**YOUR OBJECTIVE**
Send back exactly the lines from the opening line of the records below through the one with "#vine (121, 667)".
↓
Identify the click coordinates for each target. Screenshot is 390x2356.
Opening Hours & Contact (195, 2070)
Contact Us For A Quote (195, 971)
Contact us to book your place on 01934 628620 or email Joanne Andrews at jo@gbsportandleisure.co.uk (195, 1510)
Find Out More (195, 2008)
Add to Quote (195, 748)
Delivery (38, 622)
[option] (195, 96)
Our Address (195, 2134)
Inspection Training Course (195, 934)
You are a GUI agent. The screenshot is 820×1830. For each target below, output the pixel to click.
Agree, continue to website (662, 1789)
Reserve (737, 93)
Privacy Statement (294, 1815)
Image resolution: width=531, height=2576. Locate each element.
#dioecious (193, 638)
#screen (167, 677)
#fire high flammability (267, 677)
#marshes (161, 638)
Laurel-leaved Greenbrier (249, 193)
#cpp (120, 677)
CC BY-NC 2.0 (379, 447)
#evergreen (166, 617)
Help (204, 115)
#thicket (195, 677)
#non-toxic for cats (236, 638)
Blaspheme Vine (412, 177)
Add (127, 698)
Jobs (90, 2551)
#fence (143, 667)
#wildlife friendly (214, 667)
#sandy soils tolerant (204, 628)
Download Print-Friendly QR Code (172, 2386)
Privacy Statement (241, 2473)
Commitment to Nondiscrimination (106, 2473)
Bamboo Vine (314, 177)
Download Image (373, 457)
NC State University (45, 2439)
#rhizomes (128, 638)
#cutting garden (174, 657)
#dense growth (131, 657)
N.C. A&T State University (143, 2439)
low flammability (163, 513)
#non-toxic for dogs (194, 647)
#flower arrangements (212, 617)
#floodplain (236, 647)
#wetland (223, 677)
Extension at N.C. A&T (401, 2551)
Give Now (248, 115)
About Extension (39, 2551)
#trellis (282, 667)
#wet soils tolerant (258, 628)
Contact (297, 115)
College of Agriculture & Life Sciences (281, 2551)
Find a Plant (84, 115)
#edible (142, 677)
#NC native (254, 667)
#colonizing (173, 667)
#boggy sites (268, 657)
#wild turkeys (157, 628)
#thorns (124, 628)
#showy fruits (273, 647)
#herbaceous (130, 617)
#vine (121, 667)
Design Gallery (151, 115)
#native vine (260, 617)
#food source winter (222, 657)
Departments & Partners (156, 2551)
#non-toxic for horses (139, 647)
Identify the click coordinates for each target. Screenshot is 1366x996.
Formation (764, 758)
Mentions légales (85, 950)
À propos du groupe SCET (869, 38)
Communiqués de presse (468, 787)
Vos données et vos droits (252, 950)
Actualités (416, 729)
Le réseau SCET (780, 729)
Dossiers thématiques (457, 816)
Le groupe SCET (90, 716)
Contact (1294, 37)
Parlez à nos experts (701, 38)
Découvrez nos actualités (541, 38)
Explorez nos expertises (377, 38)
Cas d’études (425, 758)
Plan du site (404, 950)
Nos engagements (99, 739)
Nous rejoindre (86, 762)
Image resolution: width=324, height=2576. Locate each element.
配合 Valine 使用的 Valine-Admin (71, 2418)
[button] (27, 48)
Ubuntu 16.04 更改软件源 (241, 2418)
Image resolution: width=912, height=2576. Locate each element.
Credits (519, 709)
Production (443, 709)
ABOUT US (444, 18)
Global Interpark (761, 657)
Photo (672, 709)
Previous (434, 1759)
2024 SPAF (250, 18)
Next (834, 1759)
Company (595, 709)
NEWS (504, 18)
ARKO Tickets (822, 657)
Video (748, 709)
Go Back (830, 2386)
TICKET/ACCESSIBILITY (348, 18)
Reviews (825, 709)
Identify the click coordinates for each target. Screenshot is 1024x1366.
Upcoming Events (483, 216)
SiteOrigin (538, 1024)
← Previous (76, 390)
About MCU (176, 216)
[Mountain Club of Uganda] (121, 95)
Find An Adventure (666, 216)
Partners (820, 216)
↑
**SOLUTION TO THE PROBLEM**
Identify the click coordinates for each target. Screenshot is 390x2356.
Opening Hours & Contact (195, 2070)
Contact Us For A Quote (195, 971)
Contact us to book your place on 01934 628620 or email Joanne Andrews at jo@gbsportandleisure.co.uk (195, 1510)
Find Out More (195, 2008)
Add to Quote (195, 748)
Delivery (38, 622)
[option] (195, 96)
Our Address (195, 2134)
Inspection Training Course (195, 934)
You are a GUI agent. The screenshot is 820×1830. For each target below, output the pixel to click.
Agree, continue to website (662, 1789)
Reserve (737, 93)
Privacy Statement (294, 1815)
Image resolution: width=531, height=2576. Locate each element.
#dioecious (193, 638)
#screen (167, 677)
#fire high flammability (267, 677)
#marshes (161, 638)
Laurel-leaved Greenbrier (249, 193)
#cpp (120, 677)
CC BY-NC 2.0 (379, 447)
#evergreen (166, 617)
Help (204, 115)
#thicket (195, 677)
#non-toxic for cats (236, 638)
Blaspheme Vine (412, 177)
Add (127, 698)
Jobs (90, 2551)
#fence (143, 667)
#wildlife friendly (214, 667)
#sandy soils tolerant (204, 628)
Download Print-Friendly QR Code (172, 2386)
Privacy Statement (241, 2473)
Commitment to Nondiscrimination (106, 2473)
Bamboo Vine (314, 177)
Download Image (373, 457)
NC State University (45, 2439)
#rhizomes (128, 638)
#cutting garden (174, 657)
#dense growth (131, 657)
N.C. A&T State University (143, 2439)
low flammability (163, 513)
#non-toxic for dogs (194, 647)
#flower arrangements (212, 617)
#floodplain (236, 647)
#wetland (223, 677)
Extension at N.C. A&T (401, 2551)
Give Now (248, 115)
About Extension (39, 2551)
#trellis (282, 667)
#wet soils tolerant (258, 628)
Contact (297, 115)
College of Agriculture & Life Sciences (281, 2551)
Find a Plant (84, 115)
#edible (142, 677)
#NC native (254, 667)
#colonizing (173, 667)
#boggy sites (268, 657)
#wild turkeys (157, 628)
#thorns (124, 628)
#showy fruits (273, 647)
#herbaceous (130, 617)
#vine (121, 667)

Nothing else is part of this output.